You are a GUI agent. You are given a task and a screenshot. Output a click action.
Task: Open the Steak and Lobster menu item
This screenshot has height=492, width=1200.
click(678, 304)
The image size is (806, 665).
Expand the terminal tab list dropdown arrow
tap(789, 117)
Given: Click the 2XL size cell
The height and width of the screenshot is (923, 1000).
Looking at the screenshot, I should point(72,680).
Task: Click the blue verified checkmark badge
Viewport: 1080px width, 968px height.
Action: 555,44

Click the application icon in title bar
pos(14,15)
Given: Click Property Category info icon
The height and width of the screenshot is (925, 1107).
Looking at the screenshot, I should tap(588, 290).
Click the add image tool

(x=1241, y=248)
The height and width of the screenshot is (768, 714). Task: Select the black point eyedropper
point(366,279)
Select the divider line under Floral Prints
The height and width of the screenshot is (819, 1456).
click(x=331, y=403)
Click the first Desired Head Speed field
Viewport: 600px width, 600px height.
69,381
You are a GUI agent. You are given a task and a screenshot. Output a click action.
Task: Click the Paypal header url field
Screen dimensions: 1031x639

● **WHAT TO WORK ON**
Would you print all of the material above exactly as written?

● **RESPONSE BOX**
You are a GUI agent. You are given a task and a screenshot. Output a click action.
Task: Open the Steak and Lobster menu item
This screenshot has height=492, width=1200.
click(678, 304)
The image size is (806, 665).
Expand the terminal tab list dropdown arrow
tap(789, 117)
Given: Click the 2XL size cell
The height and width of the screenshot is (923, 1000).
Looking at the screenshot, I should point(72,680).
Task: Click the blue verified checkmark badge
Viewport: 1080px width, 968px height.
Action: 555,44

Click the application icon in title bar
pos(14,15)
Given: Click Property Category info icon
The height and width of the screenshot is (925, 1107).
Looking at the screenshot, I should tap(588, 290).
Click the add image tool

(x=1241, y=248)
The height and width of the screenshot is (768, 714). Task: Select the black point eyedropper
point(366,279)
Select the divider line under Floral Prints
The height and width of the screenshot is (819, 1456).
click(x=331, y=403)
Click the first Desired Head Speed field
Viewport: 600px width, 600px height.
69,381
You are a GUI agent. You are given a task and a screenshot. Output a click action.
Task: Click the Paypal header url field
Screen dimensions: 1031x639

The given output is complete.